Who the heck is Ed Miller? I've been working campaigns here forever and don't know an Ed Miller. Don't forget Dean Rindy who is actually the consultant for Jim Dunnam and the Texas House Democrats.

I think the D's need to be realistic and focus on holding their incumbents and maybe picking up a couple of seats elsewhere. Anything else is wishful thinking.

Posted by: Jobu at June 9, 2005 03:55 PM

$700,000.00? Dude, you are well on your way to being a political consultant by throwing out those kinds of numbers. I personally know Hubert Vo didn't spend $300K, and I'm guessing from the map your looking at that his district qualifies as an "urban district." And we won.

What Democrats need is shoe leather.
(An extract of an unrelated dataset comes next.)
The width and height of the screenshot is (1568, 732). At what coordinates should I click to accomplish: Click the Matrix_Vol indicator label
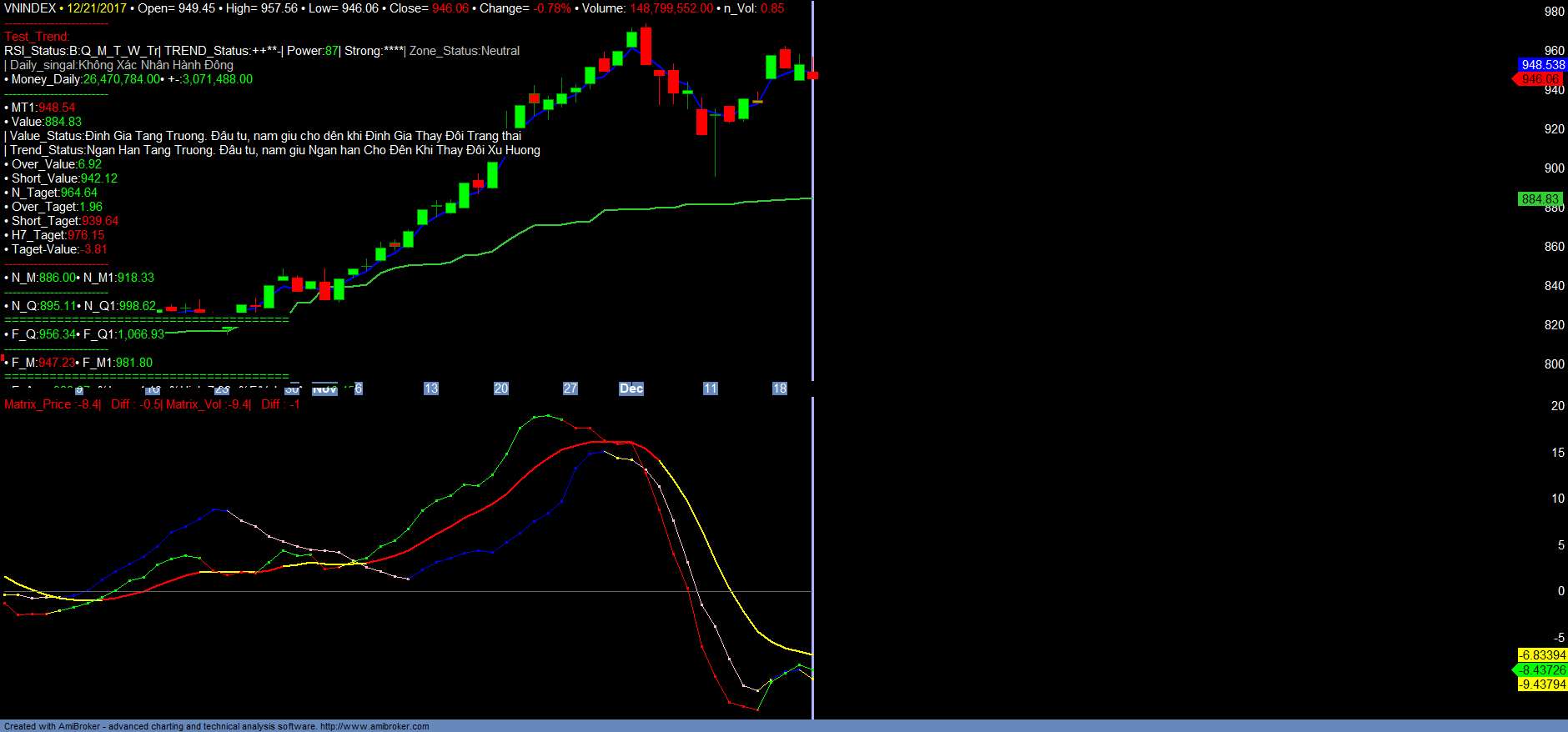tap(208, 404)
Out work and out think these shady reps. I'd set the over under on Democratic seats at 2. And by the way, I don't live in Fantasyland, I live in Texas.

Posted by: Red Dog at June 10, 2005 02:17 PM

For Districts 48 and 50 in Austin, 700k is a reasonable number. Thats what Kelly White spent, and Todd Baxter spent $1 million.

Posted by: David at June 10, 2005 04:30 PM

Vo may have spent $300K in 2004, but he'll need twice that much to defend it in 2006. Leibowitz is a $700K race. Baxter's race will cost at least that much as well as Strama's. Keel's seat will cost $700K if D's try and take that one. Those rural EastTexas seats cost upwards of $300K these days. David Bernsen spent $700K in his primary loss to Allan Ritter last year. John Mabry spent upwards of $400K.

Knocking on doors is crucial, but if you're not in the mailbox or on TV and radio and your opponent is, you're dead meat.

Posted by: Jobu at June 10, 2005 04:56 PM

Jobu,

We don't need to worry about House Dem Campaign money going to Leibowitz, he's a self-funder. Leibowitz also spent slightly less than 700k last time around (about 610k). I haven't seen any state rep. on television here in SA since as long as I can remember.

I do think these numbers are slightly inflated though, since Leibowitz was running against an incumbent. Also remember that THE reason that Mercer initially won in '02 was because the Dem candidate, Raul Prado, was a crook who got arrested a week before the election.

As a matter of fact, the only non-citywide/statewide candidate I remember running TV ads here was Van De Putte's opponent last time around. And those ads were on cable TV... late at night... between infomercials. As far as radio goes, I don't remember hearing any radio ads for Leibowitz last time around, but they could have very well been on Spanish radio.

Posted by: Cincinnatus at June 11, 2005 03:00 PM

Ken Mercer ran cable ads. Leibowitz ran broadcast TV in the last week of the campaign.